Real-Time Weather Forecast App

A weather app that turns forecast data into a cleaner, faster experience with location search, saved preferences, and polished visual feedback.

Built for: Built for end users who want useful forecast information without noisy interfaces or brittle third-party API behavior.

Forecast Paths

2

Preference Types

2+

Provider Layer

Backend-normalized

Primary Views

Current + Forecast

Visual Proof Plan

Recommended Screenshot Sequence

To make this case study convert better, lead with one decisive desktop image, show the workflow that matters most, pair it with the admin or technical view, and finish with one mobile capture. That order tells the product story quickly for recruiters and clients.

Shot 1

Current weather overview

Capture the main forecast view with temperature, conditions, and summary cards to establish the product instantly.

Lead with a wide dashboard frame near the top of the page.

Shot 2

Search or geolocation flow

Show how a user finds weather by city or location to prove the product handles real usage paths.

Follow with the key workflow in a two-column story block.

Shot 3

Backend response normalization example

Instead of an admin panel, capture a simple technical proof visual such as the backend output shape or proxy flow diagram.

Use the admin or technical proof view beside the workflow to show operational depth.

Shot 4

Mobile forecast screen

Capture the responsive forecast layout on a phone-sized screen to prove consumer usability.

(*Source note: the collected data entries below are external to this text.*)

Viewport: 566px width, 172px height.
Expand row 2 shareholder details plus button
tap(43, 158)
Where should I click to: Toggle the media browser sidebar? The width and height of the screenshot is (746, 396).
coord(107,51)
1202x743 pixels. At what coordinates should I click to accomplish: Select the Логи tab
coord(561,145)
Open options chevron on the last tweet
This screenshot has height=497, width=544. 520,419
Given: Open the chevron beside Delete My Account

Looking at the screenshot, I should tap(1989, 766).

Close with one strong mobile frame to prove responsiveness and polish.

Case Study

Product Story And Delivery Decisions

Geolocation + manual search
Backend-normalized weather data
Responsive forecast UI

Problem

Weather products can feel cluttered or unreliable when location handling, API calls, and UI presentation are all pushed directly into the browser.

Solution

I built a split frontend/backend experience where the client focuses on speed and usability while the backend normalizes provider data into a cleaner interface.

Key Features

  • City search plus geolocation-based forecast lookup
  • Backend proxy for cleaner weather responses
  • Saved preferences and responsive visual presentation
  • Fallback handling for failed geolocation or provider errors

Technical Decisions

  • Moved provider-facing logic to the backend so the client does not have to manage raw third-party API complexity.
  • Used React Query to balance freshness and responsiveness in forecast-heavy views.
  • Treated animation as a support layer, not the product itself, to keep the UX polished without feeling noisy.

Outcome

The result is a consumer-facing weather product that feels noticeably cleaner and more reliable than a typical demo app, while still showing thoughtful engineering choices under the hood.

Technical Deep Dive

Decisions That Make The System Credible

Provider Abstraction

The backend normalizes weather provider data so the frontend can focus on a clean user experience instead of raw API complexity.

Responsive Data UX

React Query helps keep forecast views fast and stable without forcing every refresh to feel like a full page reload.

Preference Persistence

User preferences such as saved locations and interface choices are persisted so the app feels more like a real product than a one-time demo.

Motion as Support

Animation is used to reinforce clarity and polish rather than becoming the main point of the app.